Book Fifth
Chapter 36: The Journey in Hope
Hetty sets out with her little saved money, with no idea where Windsor is or how long it takes to get there. The coachman tells her Windsor is near London. She despairs and decides to take carriers’ carts and farmer’s wagons because the coach costs too much. On her own now with no knowledge of the big world, she realizes that her whole life has been managed for her, and she remembers her kind uncle and home. Now she can only have a hidden life because of the shame. She thinks Arthur perhaps can shelter her from this. She is proud and afraid of poverty and begging. She walks until tired and then begins to sob. Catching a ride on a cart, she makes it to the next town and gets a room. The clerk at the coach office writes down the stops she has to go through to get to Windsor. She is still a hundred miles away.
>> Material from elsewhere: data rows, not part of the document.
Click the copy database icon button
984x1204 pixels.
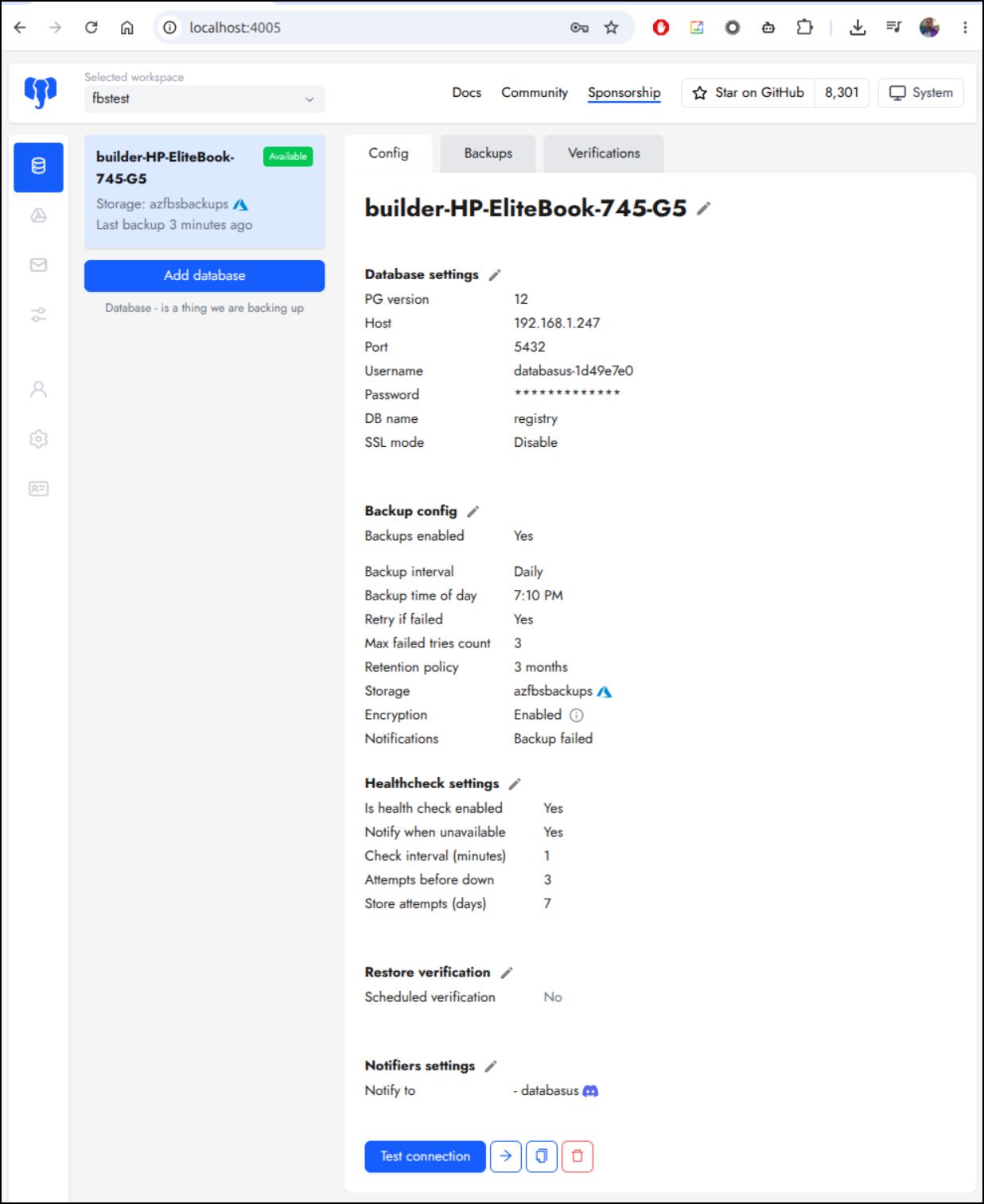pos(542,1156)
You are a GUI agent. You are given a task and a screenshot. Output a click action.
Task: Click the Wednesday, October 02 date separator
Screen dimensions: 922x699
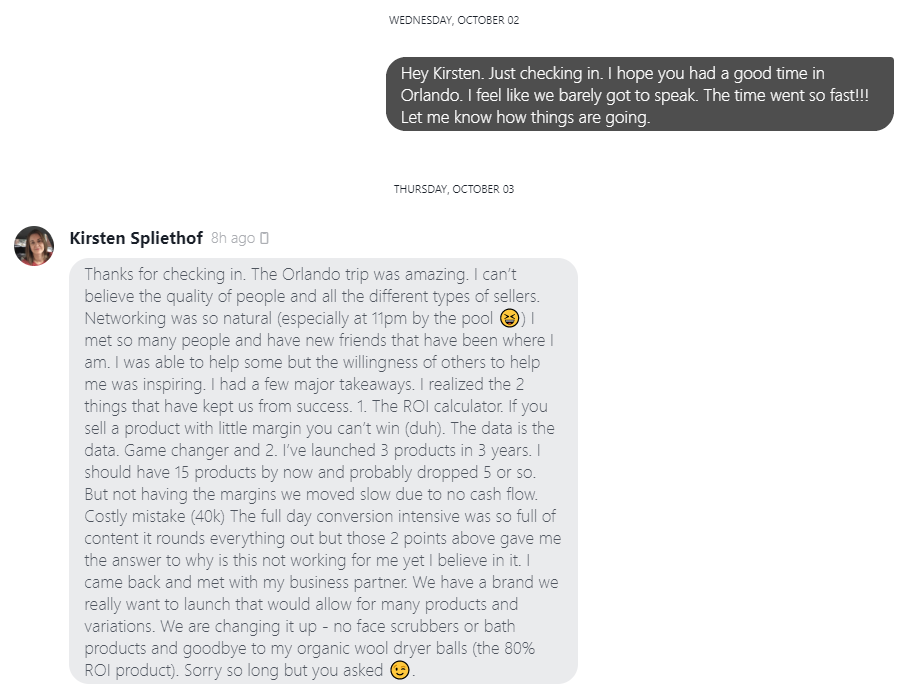(x=454, y=20)
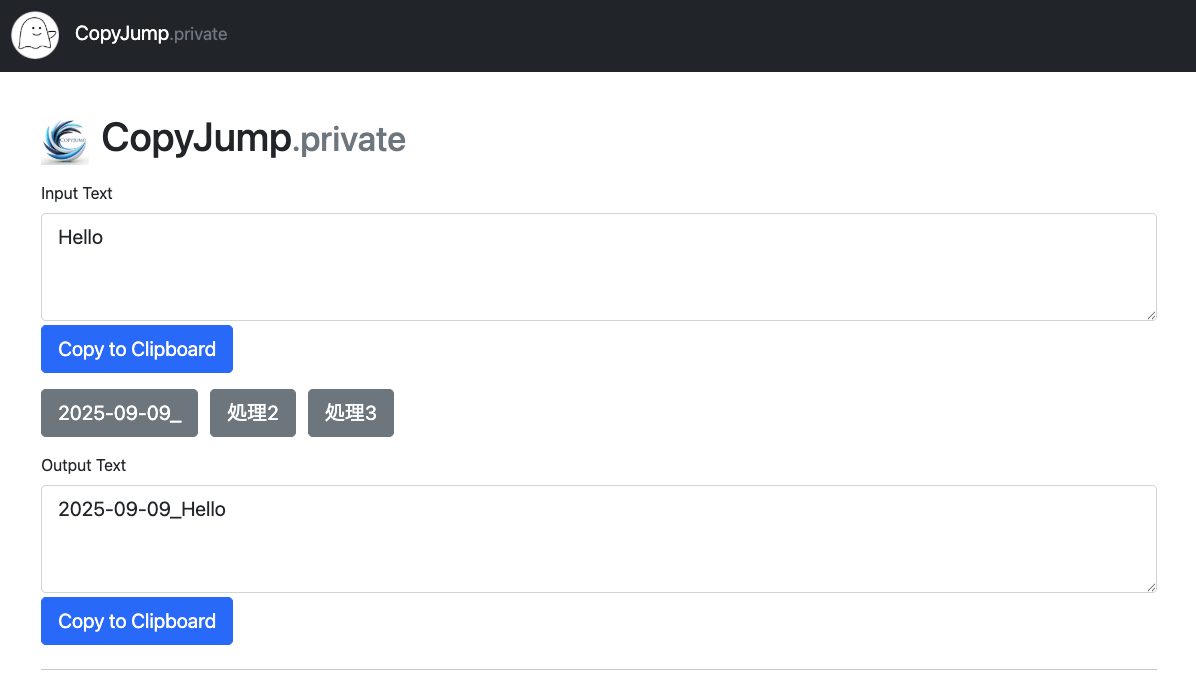This screenshot has height=685, width=1196.
Task: Click the horizontal divider line at bottom
Action: 598,669
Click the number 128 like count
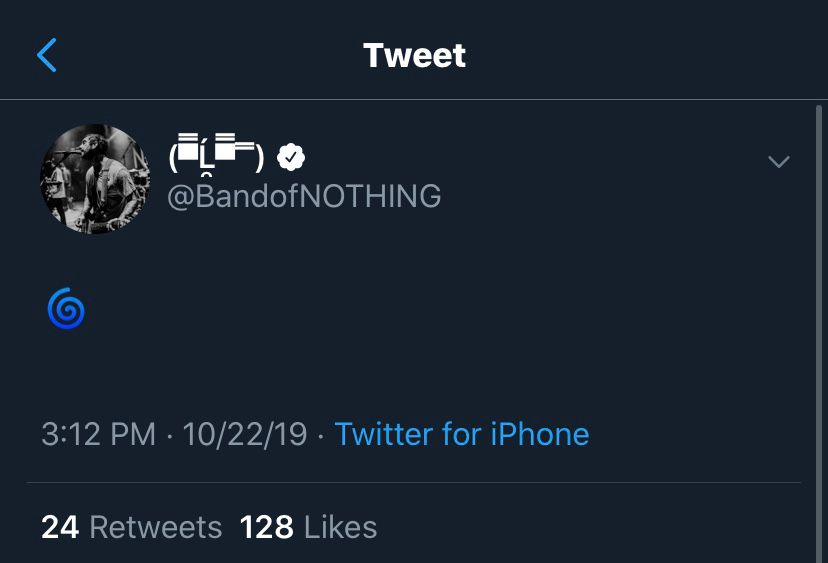Image resolution: width=828 pixels, height=563 pixels. [267, 527]
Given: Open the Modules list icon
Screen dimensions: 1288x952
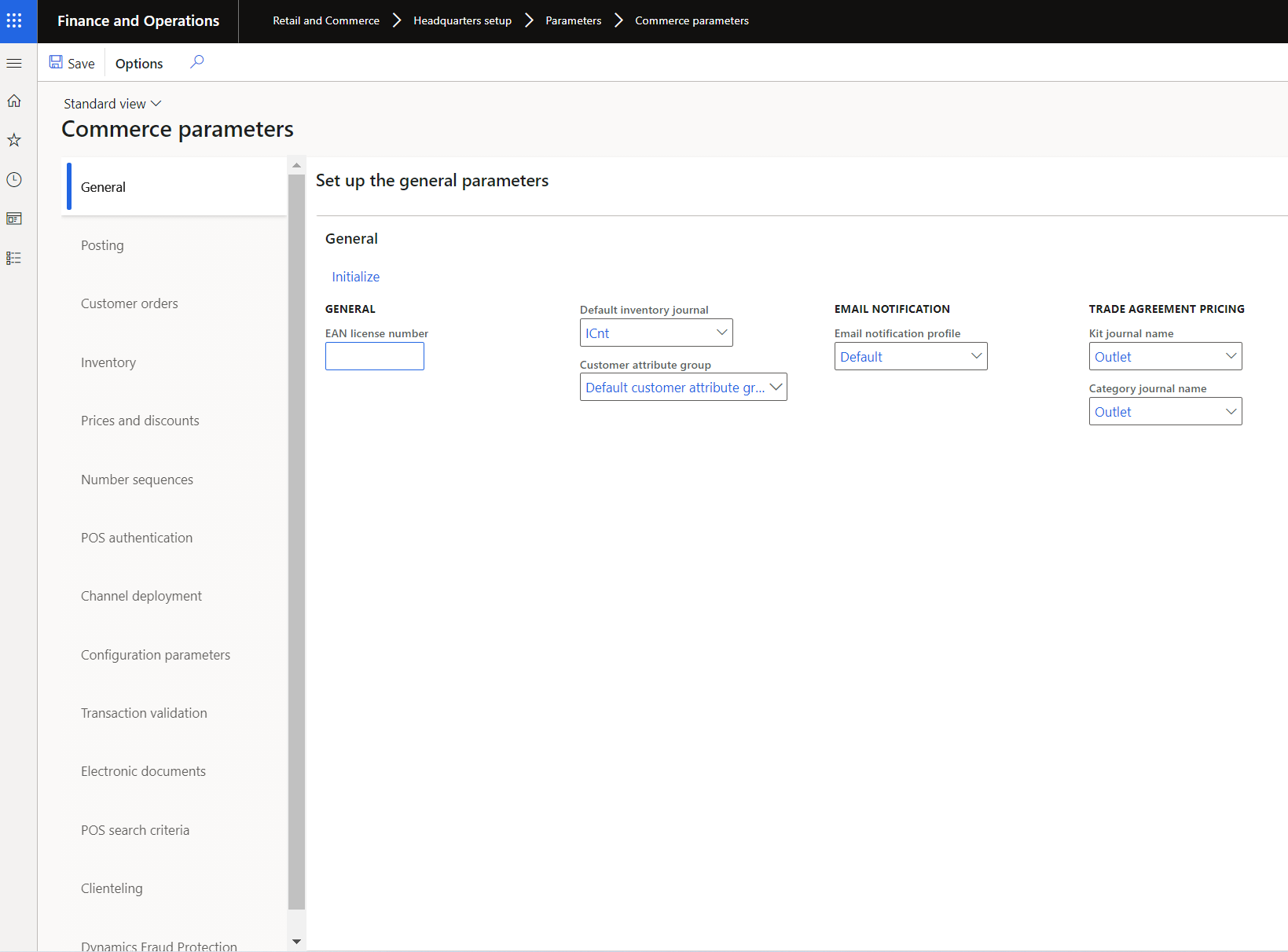Looking at the screenshot, I should [x=14, y=258].
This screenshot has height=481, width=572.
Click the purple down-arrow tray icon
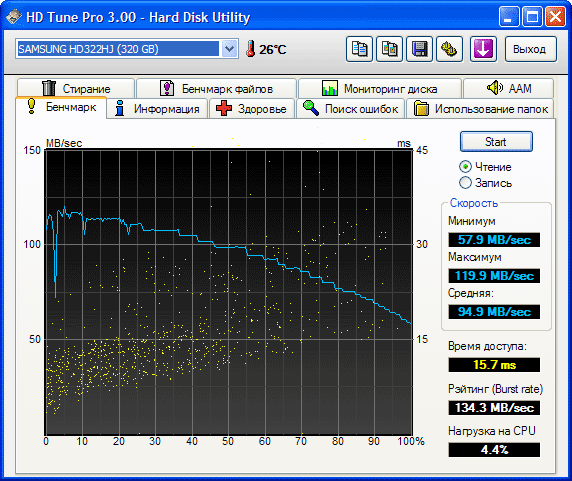(x=483, y=49)
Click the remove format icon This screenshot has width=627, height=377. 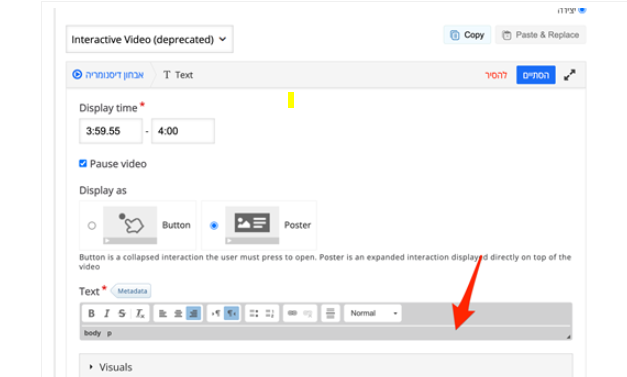point(140,313)
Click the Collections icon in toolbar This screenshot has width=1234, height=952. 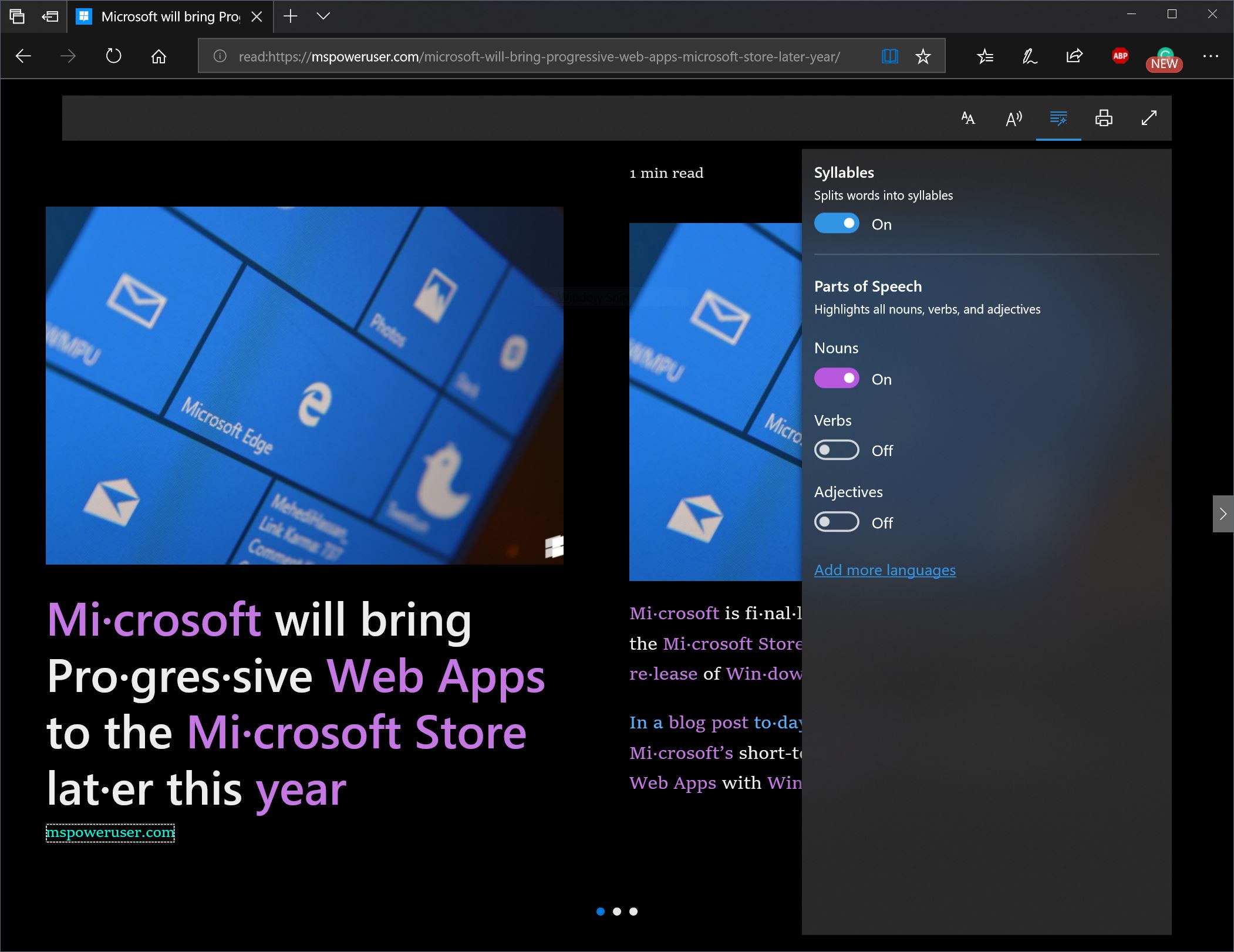(984, 56)
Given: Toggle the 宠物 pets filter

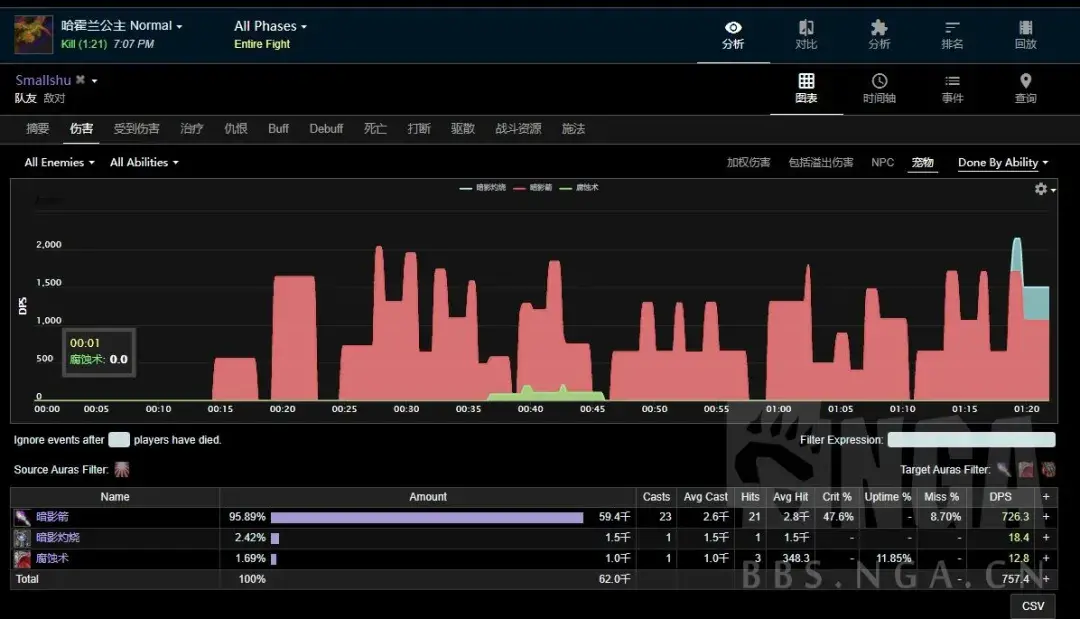Looking at the screenshot, I should tap(922, 163).
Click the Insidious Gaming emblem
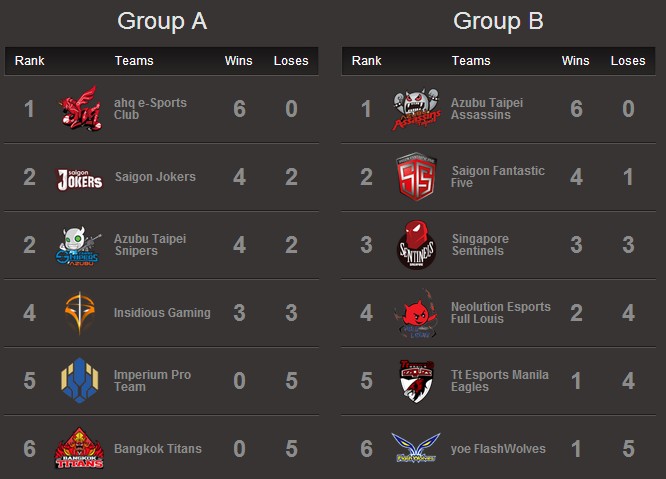Image resolution: width=666 pixels, height=479 pixels. click(78, 313)
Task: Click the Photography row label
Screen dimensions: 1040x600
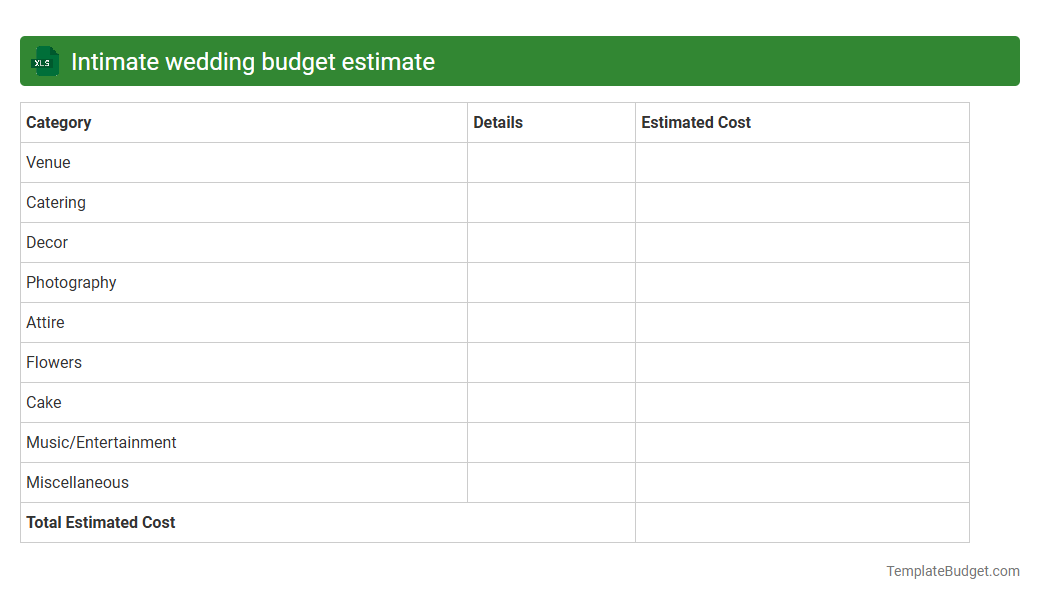Action: click(x=71, y=282)
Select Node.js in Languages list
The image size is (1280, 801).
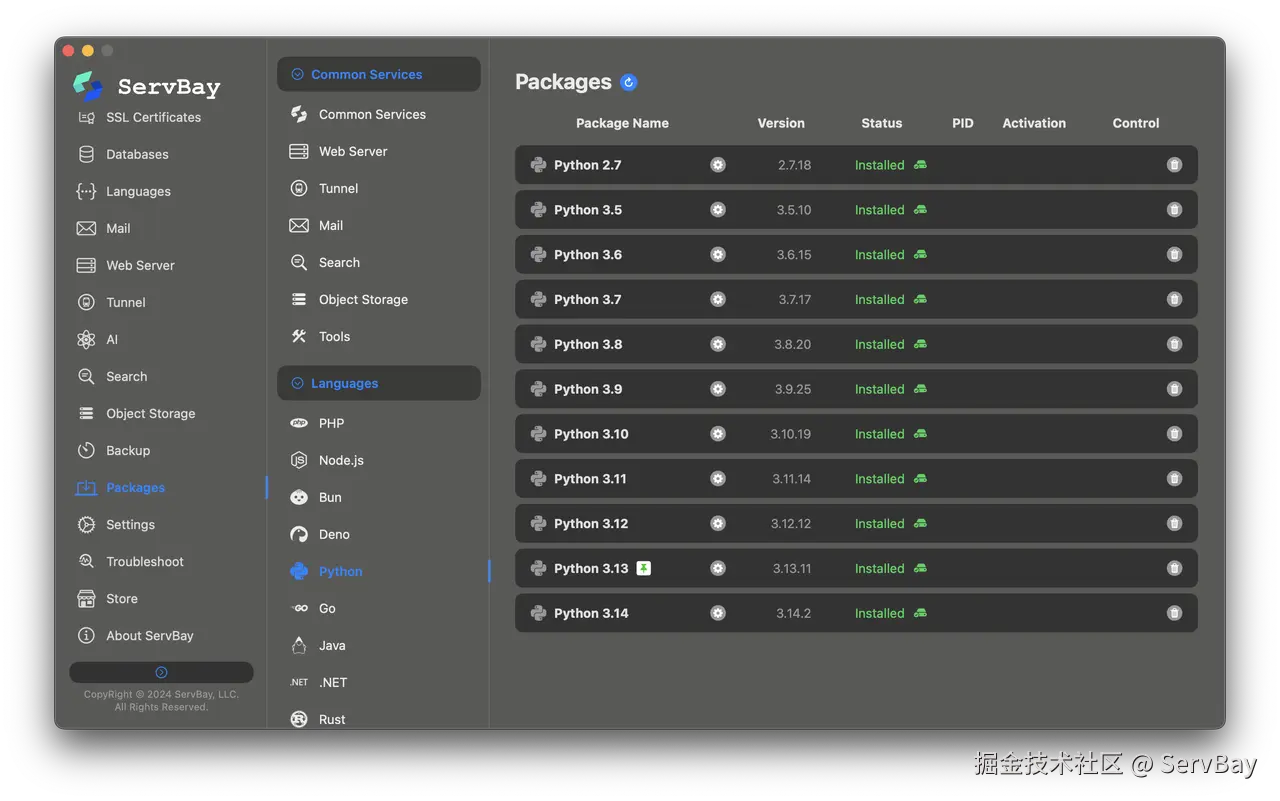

On the seventh day she reaches Windsor with no money left and is fainting from hunger at the door of the Green Man inn where Arthur is supposed to be. The landlord takes her in and gives her a meal, telling her that Arthur is no longer there, for his regiment left for Ireland. Hetty collapses, and the landlady, seeing she is pregnant but a respectable looking girl, puts her to bed.
Commentary on Chapter 36
Hetty longs to be with someone familiar who will take care of her, for she has been taken care of all her life, and she is frightened and not physically strong. She gets help from strangers because she is pretty and looks in trouble, though she is proud. While suffering makes Adam and Dinah more sympathetic to others, it has the opposite effect on Hetty. She can think of no one’s suffering but her own. She does not think of the baby or Adam or the sorrow of the family she leaves behind. Yet she notices things keenly like a starving person, such as the friendly little spaniel on the road. When her one hope of Arthur is gone, she collapses and has nothing to hold her up. She goes farther and farther away from hope and from a solution, like the slippery slope that Adam mentions in his father’s case: “there’s no slipping up hill” (p. 50) when once you begin the downward path. Hetty is close to the bottom.